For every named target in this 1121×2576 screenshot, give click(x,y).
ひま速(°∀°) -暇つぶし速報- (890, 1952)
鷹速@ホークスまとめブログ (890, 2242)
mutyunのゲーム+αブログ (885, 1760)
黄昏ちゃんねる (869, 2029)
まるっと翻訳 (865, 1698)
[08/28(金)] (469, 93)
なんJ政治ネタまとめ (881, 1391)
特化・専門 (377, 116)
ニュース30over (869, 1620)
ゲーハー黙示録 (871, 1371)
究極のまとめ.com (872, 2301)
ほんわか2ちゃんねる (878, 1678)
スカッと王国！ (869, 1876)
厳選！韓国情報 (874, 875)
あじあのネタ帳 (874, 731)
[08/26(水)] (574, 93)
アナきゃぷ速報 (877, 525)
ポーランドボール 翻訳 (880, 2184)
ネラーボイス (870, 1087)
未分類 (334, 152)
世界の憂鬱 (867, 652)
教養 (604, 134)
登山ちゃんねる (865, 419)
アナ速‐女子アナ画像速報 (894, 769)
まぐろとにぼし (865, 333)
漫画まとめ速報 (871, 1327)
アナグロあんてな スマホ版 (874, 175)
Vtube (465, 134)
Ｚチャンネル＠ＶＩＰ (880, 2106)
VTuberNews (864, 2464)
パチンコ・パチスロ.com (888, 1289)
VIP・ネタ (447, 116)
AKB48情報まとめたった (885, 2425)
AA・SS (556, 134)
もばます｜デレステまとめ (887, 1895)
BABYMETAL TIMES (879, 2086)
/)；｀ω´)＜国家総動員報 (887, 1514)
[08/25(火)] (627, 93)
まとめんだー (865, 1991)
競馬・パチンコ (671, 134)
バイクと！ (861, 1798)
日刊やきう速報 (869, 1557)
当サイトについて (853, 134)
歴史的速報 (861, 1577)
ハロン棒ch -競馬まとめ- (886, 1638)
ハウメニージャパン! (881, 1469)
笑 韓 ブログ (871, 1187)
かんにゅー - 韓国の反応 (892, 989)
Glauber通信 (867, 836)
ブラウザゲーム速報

■ Work to complete: Set down the whole listing again, exactly as it was given.

■ Response to the exercise:
For every named target in this 1121×2576 screenshot, give click(x,y).
ひま速(°∀°) -暇つぶし速報- (890, 1952)
鷹速@ホークスまとめブログ (890, 2242)
mutyunのゲーム+αブログ (885, 1760)
黄昏ちゃんねる (869, 2029)
まるっと翻訳 (865, 1698)
[08/28(金)] (469, 93)
なんJ政治ネタまとめ (881, 1391)
特化・専門 (377, 116)
ニュース30over (869, 1620)
ゲーハー黙示録 (871, 1371)
究極のまとめ.com (872, 2301)
ほんわか2ちゃんねる (878, 1678)
スカッと王国！ (869, 1876)
厳選！韓国情報 (874, 875)
あじあのネタ帳 (874, 731)
[08/26(水)] (574, 93)
アナきゃぷ速報 (877, 525)
ポーランドボール 翻訳 (880, 2184)
ネラーボイス (870, 1087)
未分類 (334, 152)
世界の憂鬱 (867, 652)
教養 (604, 134)
登山ちゃんねる (865, 419)
アナ速‐女子アナ画像速報 (894, 769)
まぐろとにぼし (865, 333)
漫画まとめ速報 (871, 1327)
アナグロあんてな スマホ版 (874, 175)
Vtube (465, 134)
Ｚチャンネル＠ＶＩＰ (880, 2106)
VTuberNews (864, 2464)
パチンコ・パチスロ.com (888, 1289)
VIP・ネタ (447, 116)
AKB48情報まとめたった (885, 2425)
AA・SS (556, 134)
もばます｜デレステまとめ (887, 1895)
BABYMETAL TIMES (879, 2086)
/)；｀ω´)＜国家総動員報 (887, 1514)
[08/25(火)] (627, 93)
まとめんだー (865, 1991)
競馬・パチンコ (671, 134)
バイクと！ (861, 1798)
日刊やきう速報 (869, 1557)
当サイトについて (853, 134)
歴史的速報 (861, 1577)
ハロン棒ch -競馬まとめ- (886, 1638)
ハウメニージャパン! (881, 1469)
笑 韓 ブログ (871, 1187)
かんにゅー - 韓国の反応 (892, 989)
Glauber通信 (867, 836)
ブラウザゲーム速報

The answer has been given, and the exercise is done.